OK, let me see first if what I understand is correct. So start with $\operatorname{SL}(2, \mathbb{R})$. This is literally the subset $$\{\begin{pmatrix}a & b \\ c & d\end{pmatrix} ``\in" \mathbb{R}^4 \mid a d - b c = 1\}.$$ It inherits a subspace topology from $\mathbb{R}^4$, and that is fine.
Now let me see if I got the coordinate system correctly. One of $a, b, c, d$ will be non-zero, say $a$. In that case, $d = \frac{1 + bc}{a}$. Let $\epsilon > 0$ be small enough so that $0 \not\in [a - \epsilon, a + \epsilon]$, and define $p : (a-\epsilon, a + \epsilon) \times (-\epsilon, \epsilon) \times (-\epsilon, \epsilon) \to \operatorname{SL}(2, \mathbb{R})$ by $(x, y, z) \mapsto \begin{pmatrix} x & y \\ z & \frac{1 + yz}{x}\end{pmatrix}$. This defines a coordinate map around any $\begin{pmatrix} a & b \\ c & d\end{pmatrix} \in \operatorname{SL}(2, \mathbb{R})$. I have not done the arithmetic, but I believe that considering the different cases will show that the transition maps are diffeomorphisms, and hence that what we are dealing with is a 3-manifold. There must be nicer coordinate systems, but I digress.

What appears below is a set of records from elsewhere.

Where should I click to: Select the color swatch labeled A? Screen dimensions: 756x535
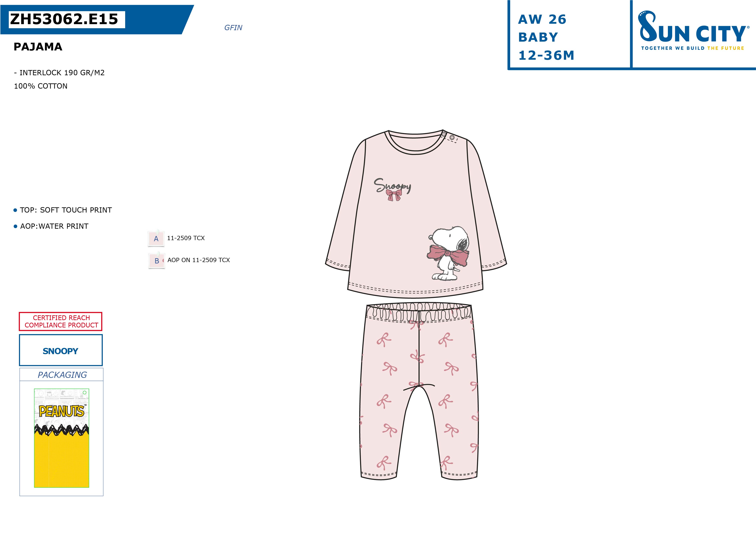coord(156,239)
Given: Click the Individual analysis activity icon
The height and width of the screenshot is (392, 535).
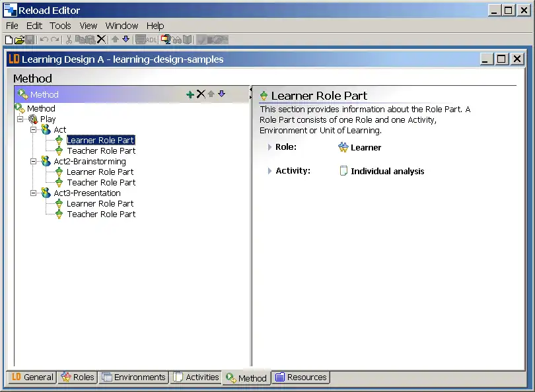Looking at the screenshot, I should [x=343, y=171].
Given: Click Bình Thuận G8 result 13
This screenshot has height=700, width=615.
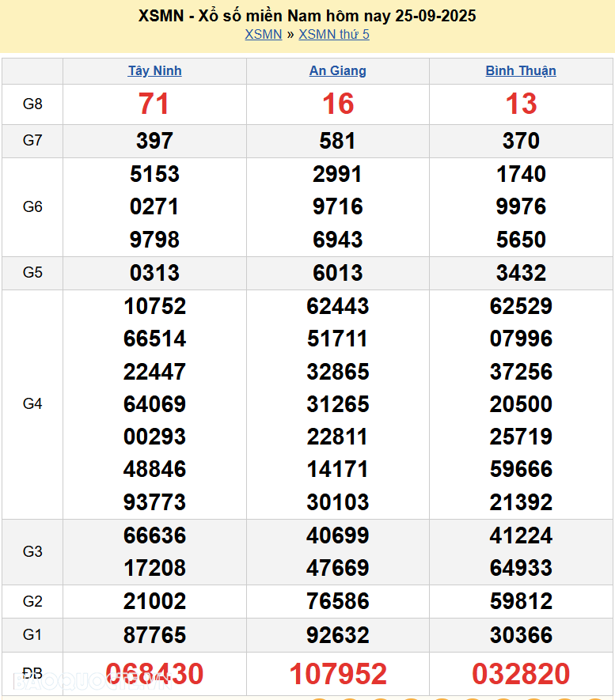Looking at the screenshot, I should click(x=521, y=104).
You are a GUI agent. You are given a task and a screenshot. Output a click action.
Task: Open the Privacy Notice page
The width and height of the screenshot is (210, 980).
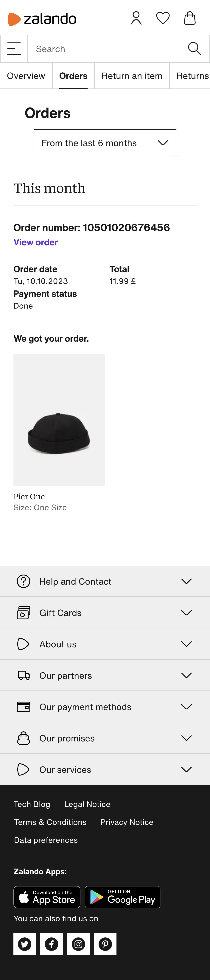[x=127, y=822]
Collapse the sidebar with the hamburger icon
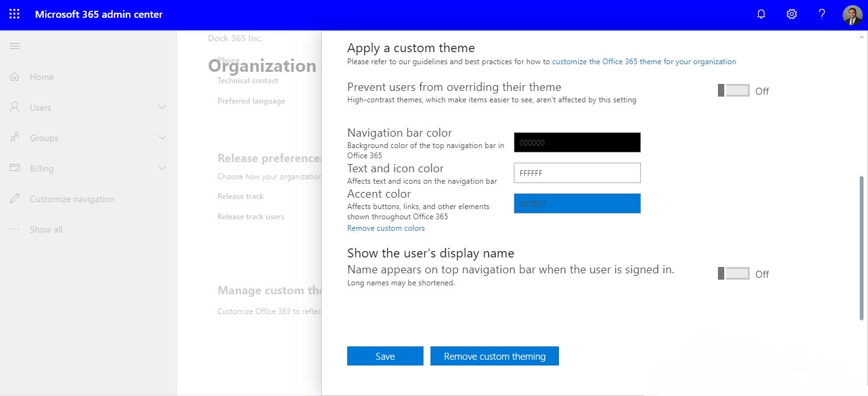 tap(14, 46)
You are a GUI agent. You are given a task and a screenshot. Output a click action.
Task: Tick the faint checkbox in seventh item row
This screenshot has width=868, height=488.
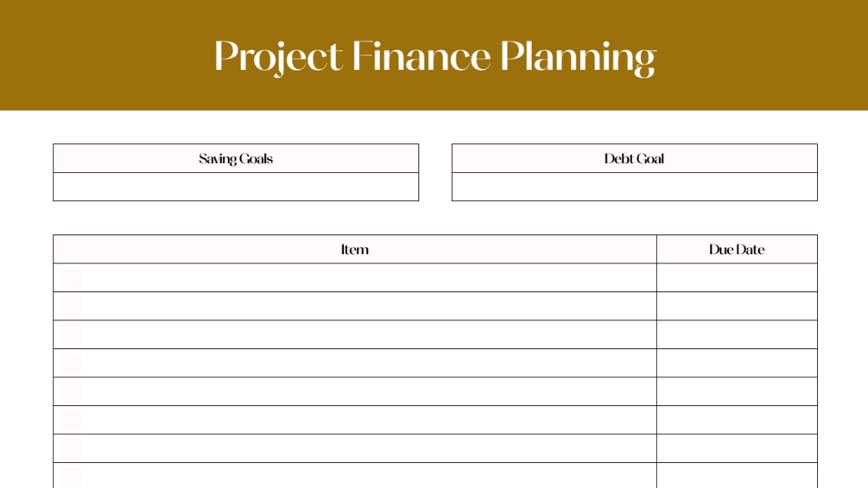pyautogui.click(x=71, y=449)
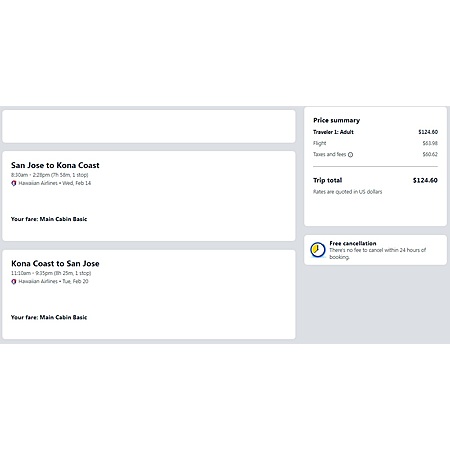Click the empty card above the flight details
The width and height of the screenshot is (450, 450).
coord(149,126)
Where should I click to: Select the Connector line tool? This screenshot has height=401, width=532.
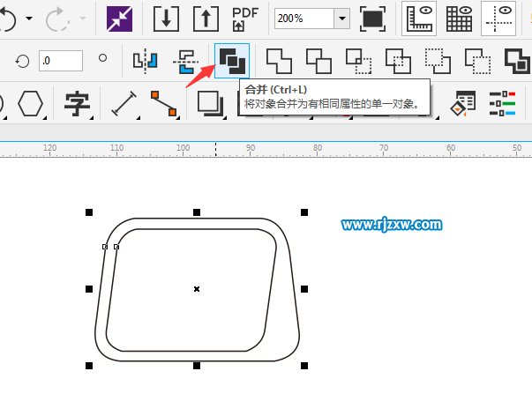[x=163, y=104]
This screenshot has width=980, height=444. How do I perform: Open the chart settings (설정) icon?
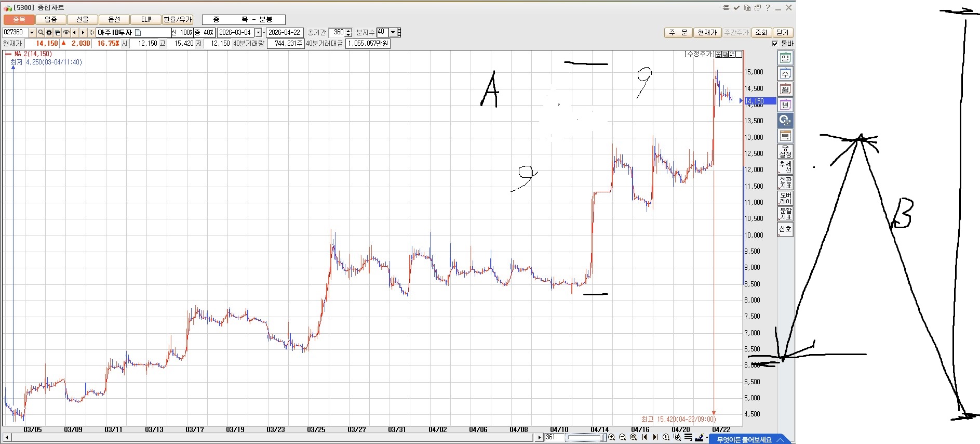point(785,152)

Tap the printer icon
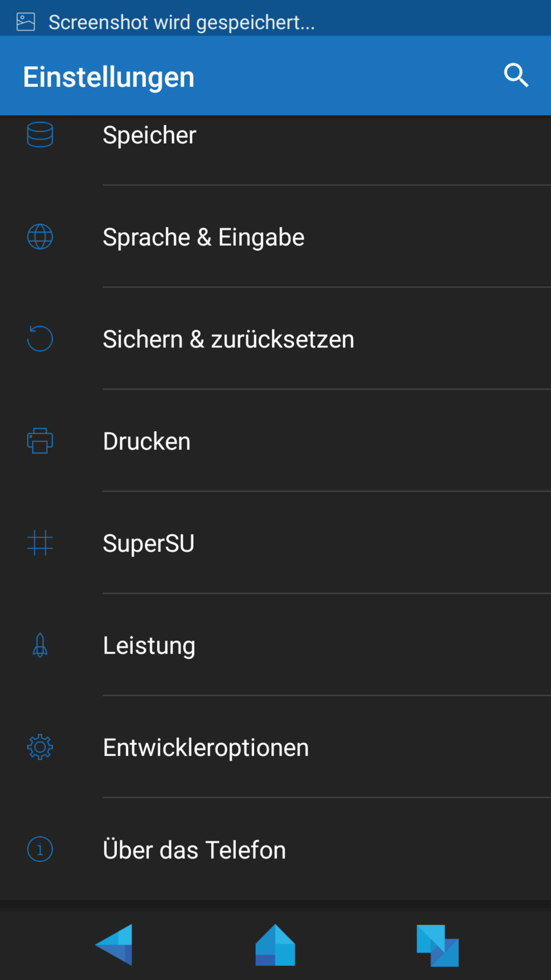coord(40,441)
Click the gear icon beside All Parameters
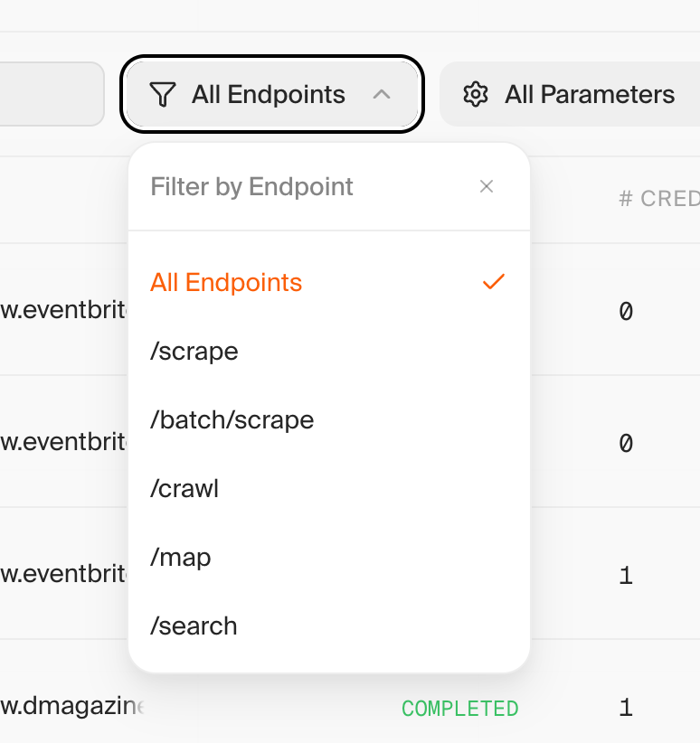The image size is (700, 743). tap(475, 95)

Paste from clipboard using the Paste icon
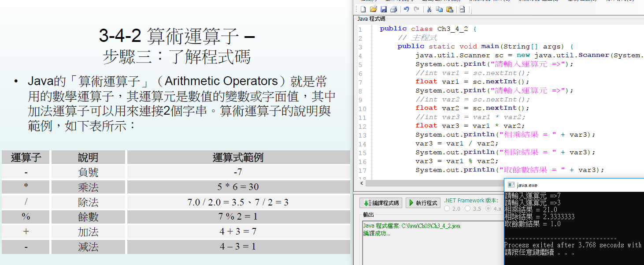[449, 9]
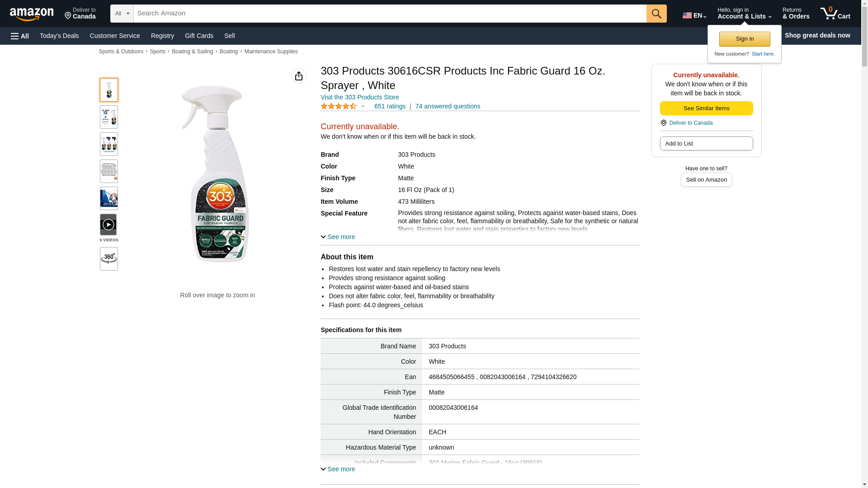Open the EN language flag selector
868x488 pixels.
click(694, 15)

Now, we take the quotient of $\operatorname{SL}(2, \mathbb{R})$ by $\operatorname{SL}(2, \mathbb{Z})$. It gets the quotient topology, and that is also fine. But what about the parametrization? How do we give it local coordinates?
Actually, what does this space look like (geometrically speaking)?
There are two issues here. One is finding nice local coordinates for $SL(2,\mathbb R)$ and the other is passing to $SL(2,\mathbb R)/SL(2,\mathbb Z)$ and the question "what the space looks like".
Concerning coordinates on $SL(2,\mathbb R)$, the approach you suggest works in principle, but there is a lot of compatibility to check. It is much easier to use the group structure, i.e.~find coordinates around the identity matrix $\mathbb I$, say via $\phi:U\to V$, where $U\subset\mathbb R^3$ is open and $V\subset SL(2,\mathbb R)$ is an open neighborhood of $\mathbb I$. Then $u\mapsto \phi(u)\cdot A$ defines a local parametrization around a fixed matrix $X$. Then the chart changes are just given by multiplication by a fixed matrix which clearly is smooth (even polynomial). The classical choice for coordinates around the identity would by via the exponential map, so the parametrization would be $(a,b,c)\mapsto exp\begin{pmatrix} a & b\\ c & -a\end{pmatrix}$, where $exp$ is the matrix exponential. But any other choice (for example your's specialized to the case of the identity matrix) does the job as well.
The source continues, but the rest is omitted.